+++ Data for analysis +++

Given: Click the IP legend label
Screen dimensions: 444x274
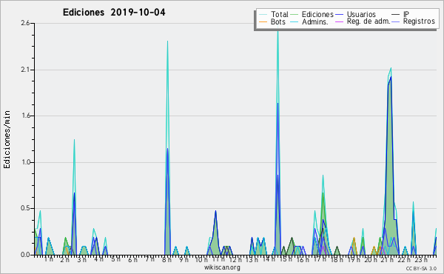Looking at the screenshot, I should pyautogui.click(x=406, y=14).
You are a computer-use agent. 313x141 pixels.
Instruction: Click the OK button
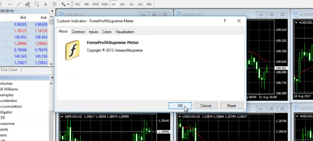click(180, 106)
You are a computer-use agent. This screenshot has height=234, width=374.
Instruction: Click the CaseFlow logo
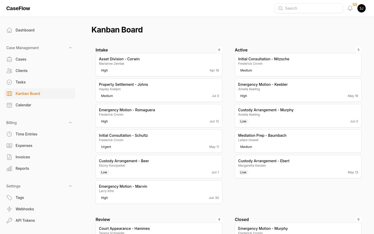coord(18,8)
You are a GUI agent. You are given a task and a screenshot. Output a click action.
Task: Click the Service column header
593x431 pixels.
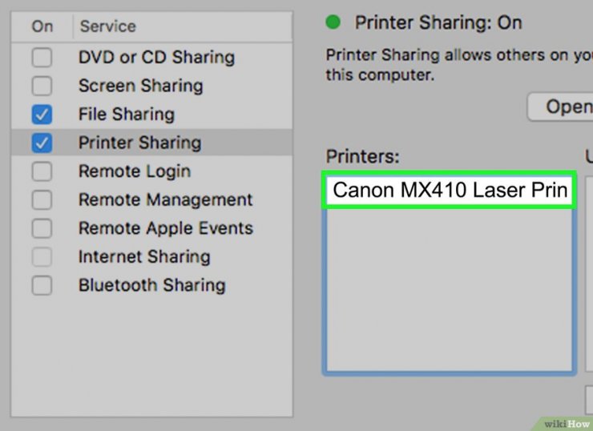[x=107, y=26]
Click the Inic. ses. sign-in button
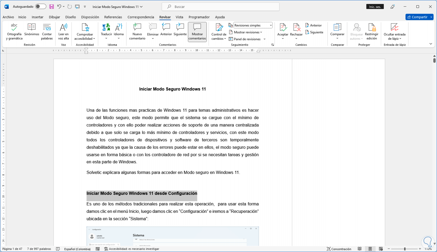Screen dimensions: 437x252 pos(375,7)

+++

▶ What is needed
Word for word, write out the whole listing, keeping none of the pictures.

▶ Written solution
Given: Click the IP legend label
Screen dimensions: 444x274
Looking at the screenshot, I should pyautogui.click(x=406, y=14).
You are a computer-use agent. 313x141 pixels.
Instruction: Click the OK button
click(180, 106)
You are a computer-use agent. This screenshot has height=234, width=374.
Instruction: Click the CaseFlow logo
coord(18,8)
You are a GUI agent. You are given a task and a screenshot. Output a click action.
Task: Click the Service column header
593x431 pixels.
[x=107, y=26]
Click the Inic. ses. sign-in button
Screen dimensions: 437x252 pos(375,7)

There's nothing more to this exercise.